*To do*.
Give back exactly the lines of the material below that start at the line containing "This screenshot has height=678, width=1097." and end at the line containing "Image resolution: width=1024", and no others.
Start of Data provided
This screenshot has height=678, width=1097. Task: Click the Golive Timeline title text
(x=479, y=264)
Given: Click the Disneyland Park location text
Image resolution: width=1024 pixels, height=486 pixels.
End of Data provided
Start of Data provided
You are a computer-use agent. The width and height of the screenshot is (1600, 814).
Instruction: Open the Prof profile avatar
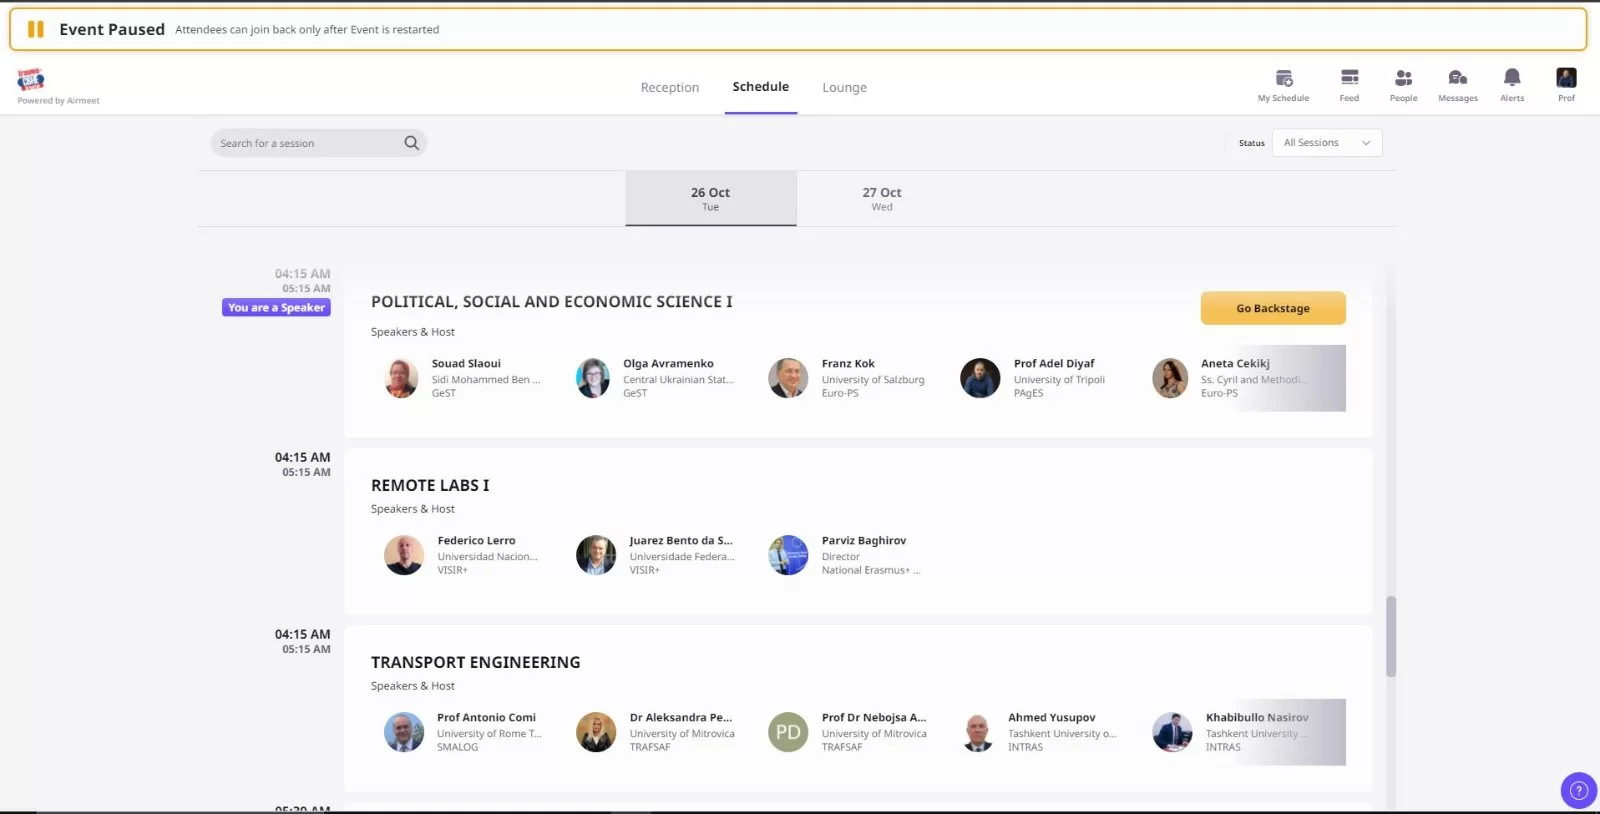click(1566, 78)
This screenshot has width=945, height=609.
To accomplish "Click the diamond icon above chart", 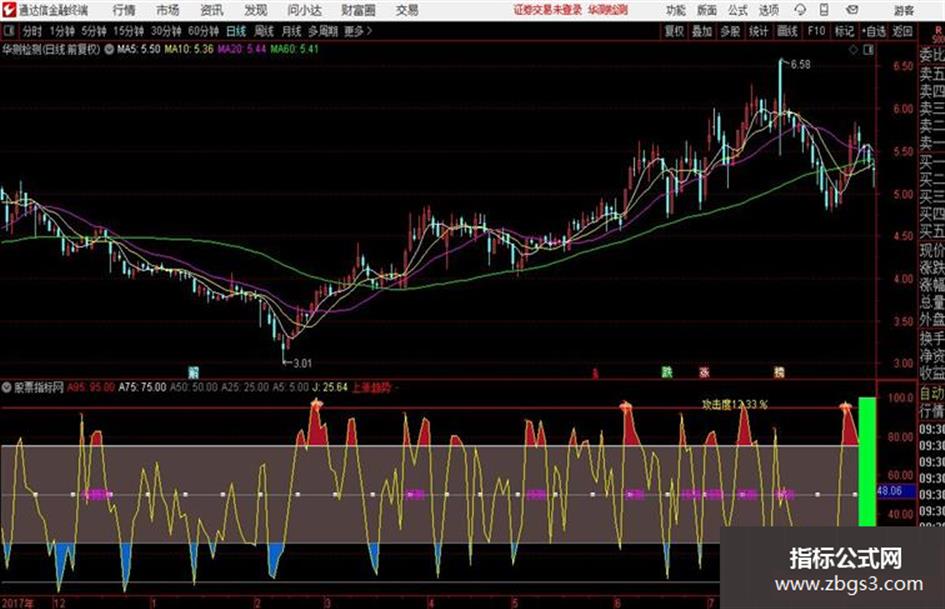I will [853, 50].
End of Data provided
Start of Data provided
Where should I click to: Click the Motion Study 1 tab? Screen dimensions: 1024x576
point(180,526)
End of Data provided
*Answer to this task*.
This screenshot has height=678, width=1097. Task: Click the Golive Timeline title text
(x=479, y=264)
Given: Click the Disneyland Park location text
Image resolution: width=1024 pixels, height=486 pixels.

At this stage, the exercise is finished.